As the rush to try and save its economy via stimulus continues, China is simultaneously looking to shake down its citizens for unpaid taxes.

Chinese authorities are urging wealthy individuals and corporations to conduct “self-inspections” to ensure all taxes are paid, as the country seeks to boost revenue, according to an FT report out this week. This push for compliance may further impact investor confidence in China’s economy, the world’s second largest.

Beijing is set to announce a major fiscal stimulus aimed at stabilizing local government finances, which have been strained by debt and delayed payments, the report notes.

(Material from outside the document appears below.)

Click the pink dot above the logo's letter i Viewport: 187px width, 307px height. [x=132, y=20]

Economists hope this new phase, building on efforts from September, will boost investor and household confidence after prolonged deflation linked to the property crisis.

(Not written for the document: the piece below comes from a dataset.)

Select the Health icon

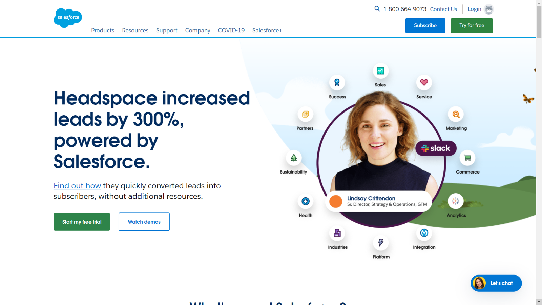coord(305,201)
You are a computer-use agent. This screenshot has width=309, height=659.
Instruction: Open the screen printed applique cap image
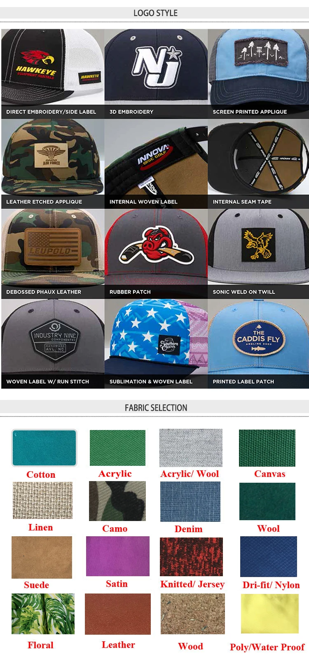click(258, 73)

With China’s third-quarter growth falling below the 5% target, recent tax demands have caused concern and even “fear” among wealthy individuals in cities like Beijing, Shanghai, and Shenzhen, according to a local tax advisor.

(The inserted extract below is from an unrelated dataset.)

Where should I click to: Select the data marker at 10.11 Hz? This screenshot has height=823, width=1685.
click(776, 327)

One China-based tax partner said: “Some of them simply didn’t really know what to declare when they were asked to conduct self-inspections. Many also didn’t realize before . . . [that] their overseas personal gains would be subjected to taxes in China.”

FT reports that companies completing self-inspections have been instructed to submit stamped confirmations and keep records for potential review, according to a city notice seen by the Financial Times. Authorities are also asking individuals to pay back-taxes on overseas investments, sometimes citing a rarely used 2019 law.

A lawyer noted that wealthy clients can negotiate with tax officials, allowing some flexibility in tax obligations. This revenue drive, including increased fines on the private sector, comes as local and central governments seek funds amid a three-year property downturn that has strained finances.

Government land sales fell nearly 25% in the first nine months of this year, and tax revenue dropped 5.3%, leading to a 2.2% decline in fiscal revenue to Rmb16.3tn ($2.3tn).

Gary Ng, a senior economist at Natixis, concluded: “China’s fiscal deficits have reached a tipping point. There is more urgency to find alternative revenue sources . . . and taxing the wealthy and some companies creates a less direct economic impact on most residents.”